Collection entries:
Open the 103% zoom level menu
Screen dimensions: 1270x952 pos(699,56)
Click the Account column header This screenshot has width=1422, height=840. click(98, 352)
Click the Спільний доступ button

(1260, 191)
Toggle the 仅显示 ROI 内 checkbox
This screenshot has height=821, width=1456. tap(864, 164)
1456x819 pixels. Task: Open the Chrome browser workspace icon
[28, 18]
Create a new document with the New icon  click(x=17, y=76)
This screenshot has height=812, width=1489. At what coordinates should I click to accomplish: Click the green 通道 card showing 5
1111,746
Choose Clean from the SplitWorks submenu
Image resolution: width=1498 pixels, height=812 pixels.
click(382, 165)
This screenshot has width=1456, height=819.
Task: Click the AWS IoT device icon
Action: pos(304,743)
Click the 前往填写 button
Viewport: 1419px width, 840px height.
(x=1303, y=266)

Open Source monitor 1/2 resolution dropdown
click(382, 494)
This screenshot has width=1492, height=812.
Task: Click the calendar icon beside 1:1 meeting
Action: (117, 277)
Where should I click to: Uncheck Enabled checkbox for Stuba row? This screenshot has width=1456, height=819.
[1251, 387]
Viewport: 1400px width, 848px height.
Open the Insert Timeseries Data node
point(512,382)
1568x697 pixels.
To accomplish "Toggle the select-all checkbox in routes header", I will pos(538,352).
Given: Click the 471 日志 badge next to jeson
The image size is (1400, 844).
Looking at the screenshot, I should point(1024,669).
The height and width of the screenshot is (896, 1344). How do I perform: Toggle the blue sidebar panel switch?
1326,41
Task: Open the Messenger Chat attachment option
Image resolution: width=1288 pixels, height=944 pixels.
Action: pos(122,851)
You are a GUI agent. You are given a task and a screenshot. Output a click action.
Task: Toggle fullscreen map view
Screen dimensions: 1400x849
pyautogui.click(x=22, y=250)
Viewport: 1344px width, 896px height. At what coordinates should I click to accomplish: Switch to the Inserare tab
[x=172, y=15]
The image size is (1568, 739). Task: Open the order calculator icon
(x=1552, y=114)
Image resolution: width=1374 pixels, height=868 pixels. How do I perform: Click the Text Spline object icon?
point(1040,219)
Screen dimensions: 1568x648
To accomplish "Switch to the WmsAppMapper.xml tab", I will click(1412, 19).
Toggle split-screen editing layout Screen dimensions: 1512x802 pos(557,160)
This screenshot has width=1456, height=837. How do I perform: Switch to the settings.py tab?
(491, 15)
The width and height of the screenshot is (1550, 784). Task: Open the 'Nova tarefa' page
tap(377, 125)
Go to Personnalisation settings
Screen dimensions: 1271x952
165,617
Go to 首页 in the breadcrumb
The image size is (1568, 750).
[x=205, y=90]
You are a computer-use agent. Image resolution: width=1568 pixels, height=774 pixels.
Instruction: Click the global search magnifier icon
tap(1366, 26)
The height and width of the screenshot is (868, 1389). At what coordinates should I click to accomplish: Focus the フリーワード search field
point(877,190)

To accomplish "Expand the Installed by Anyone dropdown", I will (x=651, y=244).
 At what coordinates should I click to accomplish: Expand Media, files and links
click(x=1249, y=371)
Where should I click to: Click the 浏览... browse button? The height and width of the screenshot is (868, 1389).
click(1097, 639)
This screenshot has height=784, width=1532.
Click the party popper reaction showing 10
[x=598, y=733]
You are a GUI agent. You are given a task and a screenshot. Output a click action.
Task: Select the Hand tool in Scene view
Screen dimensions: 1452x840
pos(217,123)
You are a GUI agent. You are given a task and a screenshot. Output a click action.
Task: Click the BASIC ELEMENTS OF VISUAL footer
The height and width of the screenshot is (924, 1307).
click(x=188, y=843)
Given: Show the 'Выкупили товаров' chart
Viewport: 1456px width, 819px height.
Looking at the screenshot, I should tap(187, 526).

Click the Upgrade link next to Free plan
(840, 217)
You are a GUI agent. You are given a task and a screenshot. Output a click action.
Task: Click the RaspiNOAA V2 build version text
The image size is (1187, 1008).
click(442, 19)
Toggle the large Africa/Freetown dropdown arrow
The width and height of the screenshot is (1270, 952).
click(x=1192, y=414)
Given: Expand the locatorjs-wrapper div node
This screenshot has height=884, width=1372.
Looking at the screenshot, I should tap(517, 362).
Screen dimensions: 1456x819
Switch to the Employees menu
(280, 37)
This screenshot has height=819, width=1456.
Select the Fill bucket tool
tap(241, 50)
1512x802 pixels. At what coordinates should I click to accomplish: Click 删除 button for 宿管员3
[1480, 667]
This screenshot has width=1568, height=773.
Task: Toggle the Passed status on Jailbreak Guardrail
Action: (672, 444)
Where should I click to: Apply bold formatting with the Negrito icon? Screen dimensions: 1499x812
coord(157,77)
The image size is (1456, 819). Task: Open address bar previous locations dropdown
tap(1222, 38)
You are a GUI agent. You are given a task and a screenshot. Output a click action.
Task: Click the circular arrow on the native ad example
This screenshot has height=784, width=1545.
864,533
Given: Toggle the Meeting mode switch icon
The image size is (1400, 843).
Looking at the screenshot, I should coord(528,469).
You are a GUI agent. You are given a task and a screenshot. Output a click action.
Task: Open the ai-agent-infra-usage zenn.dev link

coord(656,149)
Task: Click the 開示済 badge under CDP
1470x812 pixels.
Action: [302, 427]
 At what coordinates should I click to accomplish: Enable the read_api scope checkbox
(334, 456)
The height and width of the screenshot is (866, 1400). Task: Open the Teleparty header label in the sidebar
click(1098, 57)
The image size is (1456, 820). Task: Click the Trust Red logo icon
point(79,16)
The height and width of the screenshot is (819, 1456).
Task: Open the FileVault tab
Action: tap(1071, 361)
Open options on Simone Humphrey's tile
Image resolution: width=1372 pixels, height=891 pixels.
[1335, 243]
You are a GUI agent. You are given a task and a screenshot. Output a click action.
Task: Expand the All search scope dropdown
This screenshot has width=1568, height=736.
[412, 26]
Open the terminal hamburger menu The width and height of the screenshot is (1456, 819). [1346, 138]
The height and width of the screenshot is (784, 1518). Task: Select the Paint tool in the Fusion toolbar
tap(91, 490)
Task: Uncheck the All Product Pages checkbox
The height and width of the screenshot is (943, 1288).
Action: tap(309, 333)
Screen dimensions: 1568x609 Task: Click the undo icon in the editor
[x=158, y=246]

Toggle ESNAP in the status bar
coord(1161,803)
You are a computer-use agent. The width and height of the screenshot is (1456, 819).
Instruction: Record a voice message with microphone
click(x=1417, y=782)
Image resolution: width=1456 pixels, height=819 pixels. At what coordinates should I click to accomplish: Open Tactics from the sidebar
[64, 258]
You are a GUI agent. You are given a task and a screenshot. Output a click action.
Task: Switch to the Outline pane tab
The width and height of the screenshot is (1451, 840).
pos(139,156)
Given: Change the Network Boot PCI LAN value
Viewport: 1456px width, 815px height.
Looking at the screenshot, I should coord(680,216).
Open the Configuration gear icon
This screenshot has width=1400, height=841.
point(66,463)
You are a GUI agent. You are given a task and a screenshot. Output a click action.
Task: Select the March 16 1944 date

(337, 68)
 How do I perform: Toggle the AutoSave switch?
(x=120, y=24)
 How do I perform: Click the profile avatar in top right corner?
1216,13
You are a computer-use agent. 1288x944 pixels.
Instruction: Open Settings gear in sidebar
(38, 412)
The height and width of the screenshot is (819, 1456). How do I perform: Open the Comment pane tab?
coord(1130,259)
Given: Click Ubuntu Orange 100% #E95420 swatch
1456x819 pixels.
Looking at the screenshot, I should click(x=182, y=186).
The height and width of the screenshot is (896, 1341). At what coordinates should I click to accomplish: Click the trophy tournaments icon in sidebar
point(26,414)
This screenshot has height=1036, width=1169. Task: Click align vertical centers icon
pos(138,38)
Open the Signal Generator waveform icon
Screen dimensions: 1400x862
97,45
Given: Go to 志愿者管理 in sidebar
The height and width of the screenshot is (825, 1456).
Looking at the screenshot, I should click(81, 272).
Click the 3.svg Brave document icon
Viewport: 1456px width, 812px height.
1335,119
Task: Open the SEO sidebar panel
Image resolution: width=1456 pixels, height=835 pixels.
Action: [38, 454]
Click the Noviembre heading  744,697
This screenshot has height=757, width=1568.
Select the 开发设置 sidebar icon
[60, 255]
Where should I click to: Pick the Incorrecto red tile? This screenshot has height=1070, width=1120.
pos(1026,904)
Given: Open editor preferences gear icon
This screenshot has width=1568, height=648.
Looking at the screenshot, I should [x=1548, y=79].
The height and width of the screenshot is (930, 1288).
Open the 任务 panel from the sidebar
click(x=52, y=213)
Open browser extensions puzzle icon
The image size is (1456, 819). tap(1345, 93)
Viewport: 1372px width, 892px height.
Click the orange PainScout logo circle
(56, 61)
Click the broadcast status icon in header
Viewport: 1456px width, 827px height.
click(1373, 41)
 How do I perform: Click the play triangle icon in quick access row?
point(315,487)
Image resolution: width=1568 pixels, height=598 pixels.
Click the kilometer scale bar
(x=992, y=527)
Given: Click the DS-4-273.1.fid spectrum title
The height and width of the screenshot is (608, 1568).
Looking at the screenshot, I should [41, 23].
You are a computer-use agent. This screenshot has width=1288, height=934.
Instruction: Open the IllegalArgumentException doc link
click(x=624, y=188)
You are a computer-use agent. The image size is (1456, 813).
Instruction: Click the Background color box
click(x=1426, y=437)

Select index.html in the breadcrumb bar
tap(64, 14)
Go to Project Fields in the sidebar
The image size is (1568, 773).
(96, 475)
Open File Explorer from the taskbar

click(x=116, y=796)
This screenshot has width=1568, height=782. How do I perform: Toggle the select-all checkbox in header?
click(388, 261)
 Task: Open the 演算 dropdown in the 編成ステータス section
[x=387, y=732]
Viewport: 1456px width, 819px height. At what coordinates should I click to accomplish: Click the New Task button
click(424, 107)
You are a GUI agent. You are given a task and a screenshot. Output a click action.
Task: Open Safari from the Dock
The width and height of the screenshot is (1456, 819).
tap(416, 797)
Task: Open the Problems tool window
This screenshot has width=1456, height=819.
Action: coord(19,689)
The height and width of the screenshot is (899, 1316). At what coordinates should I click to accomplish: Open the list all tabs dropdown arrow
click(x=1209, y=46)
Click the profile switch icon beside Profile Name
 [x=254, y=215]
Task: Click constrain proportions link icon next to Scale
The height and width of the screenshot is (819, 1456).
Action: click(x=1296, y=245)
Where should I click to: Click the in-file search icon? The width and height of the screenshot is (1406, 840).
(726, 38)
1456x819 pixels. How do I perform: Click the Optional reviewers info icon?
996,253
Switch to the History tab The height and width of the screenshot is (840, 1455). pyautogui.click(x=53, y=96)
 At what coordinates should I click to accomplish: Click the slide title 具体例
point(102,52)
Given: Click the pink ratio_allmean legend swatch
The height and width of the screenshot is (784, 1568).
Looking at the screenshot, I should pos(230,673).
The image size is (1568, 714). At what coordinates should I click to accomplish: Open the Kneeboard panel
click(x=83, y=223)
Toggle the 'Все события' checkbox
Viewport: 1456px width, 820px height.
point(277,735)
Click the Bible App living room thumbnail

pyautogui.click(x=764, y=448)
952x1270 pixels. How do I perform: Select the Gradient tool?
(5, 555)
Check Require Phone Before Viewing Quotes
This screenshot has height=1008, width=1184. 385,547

### What is required
Work out, please, how many lines above contain "swatch"; answer only with the number.

### Response to the task
2